Quoted passage:
* * * * * * *

Since 99% of the university’s invested funds are in indirect investments — where the university has less control over the technicalities of the investments — divestment from the fossil fuel industry can be challenging, Smith said.
Current indirect investments in energy
The RIAG’s recommendation that Tufts divest from and prohibit future investments in the 100 largest coal reserve and 20 largest tar sands reserve companies — which was approved by the board of trustees in February — specifically concerned Tufts’ direct investments. While Tufts now has zero direct investments in coal and tar sands companies, it continues to hold indirect investments in these sectors. In fiscal year 2021, 0.7% of Tufts’ assets were exposed to the 120 coal and tar sands companies that the RIAG identified as the main contributors to fossil fuels via indirect investments in commingled funds, according to the Tufts Investment Office’s website.
In addition to coal and tar sands companies, Tufts invests both directly and indirectly in companies within the broad energy sector, including oil and gas companies. According to the investment office’s report on its portfolio’s exposure to broad energy sector companies, 2.9% of Tufts’ total assets — including both indirect and direct investments — were exposed to this sector in fiscal year 2021. 0.3% of Tufts’ total assets were directly invested in this sector.
Smith expressed that, in the context of Tufts’ entire portfolio, the scale of the university’s investments in the broad energy sector is “exceedingly small.” He further noted that companies classified as being in the broad energy sector are not solely main contributors to climate change like exploration and extraction companies but could also include companies that provide supplemental services to energy companies, such as midstream distribution of oil.
The future of Tufts’ indirect investment
In addition to prohibiting direct investments in coal and tar sands companies, Tufts said in February 2021 that it would attempt to influence its indirect investments, including commingled funds, by communicating with investment managers. Smith outlined steps that the investment office will take to ensure that the university’s values are considered in future investment decisions.
“As we move forward and we make new manager hires in the portfolio, we have embedded … diligence on [environmental, social and governance investment criteria],” Smith said. “We would certainly never hire a manager who has an active focus [in fossil fuels].”

* * * * * * *

Data provided:
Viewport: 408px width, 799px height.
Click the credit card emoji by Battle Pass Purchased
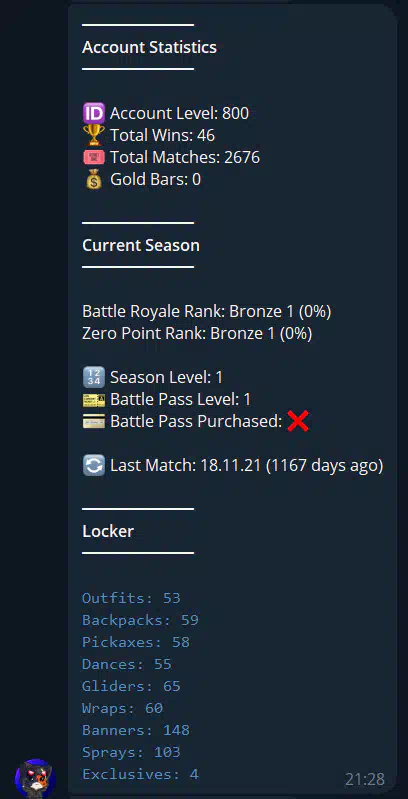point(94,421)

* * * * * * *

Given problem 1:
Write out the part of the Tufts divestment article that opens with "Current indirect investments" and closes with "Investment Office’s website.", substituting "oil sands" for "tar sands".
Given problem 2:
Resume the article on Tufts' fossil fuel investments after its final sentence.

Right answer 1:
Current indirect investments in energy
The RIAG’s recommendation that Tufts divest from and prohibit future investments in the 100 largest coal reserve and 20 largest oil sands reserve companies — which was approved by the board of trustees in February — specifically concerned Tufts’ direct investments. While Tufts now has zero direct investments in coal and oil sands companies, it continues to hold indirect investments in these sectors. In fiscal year 2021, 0.7% of Tufts’ assets were exposed to the 120 coal and oil sands companies that the RIAG identified as the main contributors to fossil fuels via indirect investments in commingled funds, according to the Tufts Investment Office’s website.

Right answer 2:
Smith said that it is difficult to predict if Tufts will ever completely divest from fossil fuels but that there is potential for change in the future.
“My perspective is, over time, there will be greater ability to be able to make those sorts of changes,” Smith said. “Honestly, the most important thing is that we took the first step. … The fact that we’ll have another window in a few years’ time to revisit this and talk about it again is a really positive thing.”
Smith said that divestment has a strong symbolic role in pushing the market away from fossil fuels.
“Divestment is important,” Smith said. “I think it’s the symbolism of it more than anything else that’s really important; it is a message to send to the market, and collectively, when everyone sends us messages, it can create change.”
Professor Paul Joseph, who was a member of the RIAG, echoed Smith’s sentiment that colleges and universities have an important symbolic role to play in divesting from the fossil fuel industry.
“I think if a critical mass of colleges and universities divested, then it’s a critical signal for investment markets and for the country as a whole,” Joseph said.
However, divestment does not actually reduce the demand for fossil fuels, Smith said.
“The limitation of divestment is … it doesn’t alter what actually creates the continuation of fossil fuels, and that is the demand for fossil fuels, the consumption of fossil fuels,” he said. “We need … massive investment in green energy production … to get in place the capacity to replace fossil fuels, and that is what will ultimately cause a change.”
Therefore, the university has also pledged $18 million to positive impact funds since the RIAG recommendations were made. An initial commitment of $10 million was made to a private infrastructure fund focused on wind and solar energy projects. The other $8 million were committed to a venture capital fund which invests in technologies focused on carbon neutrality.
Students’ fight for full divestment
Members of the Tufts community, including student activists, have continued to call for full divestment from fossil fuels. Tufts Climate Action (TCA) is one such student organization that works with the Tufts community to fight for full divestment. Grace Abe, a member of TCA leadership, said that TCA wants Tufts to commit to divesting their indirect funds.
“[We are] really trying to take as many avenues as possible to put pressure on Tufts from within and outside of the Tufts community to try to get them to divest,” Abe, a junior, said.
Abe said that TCA hopes to pressure Tufts to speed up their timeline for reconsidering divestment by spreading awareness and gaining support from the student body. TCA is currently working on building a faculty and student coalition, which would create a broad climate plan for Tufts.
While deliberating on the actions that Tufts could take in regard to its endowment, Smith said that the RIAG and the investment office fully agreed on the severity of climate change.
“[The effects of climate change were] really not in the debate during the time,” Smith said. “The debate was around what are the best actions to take.”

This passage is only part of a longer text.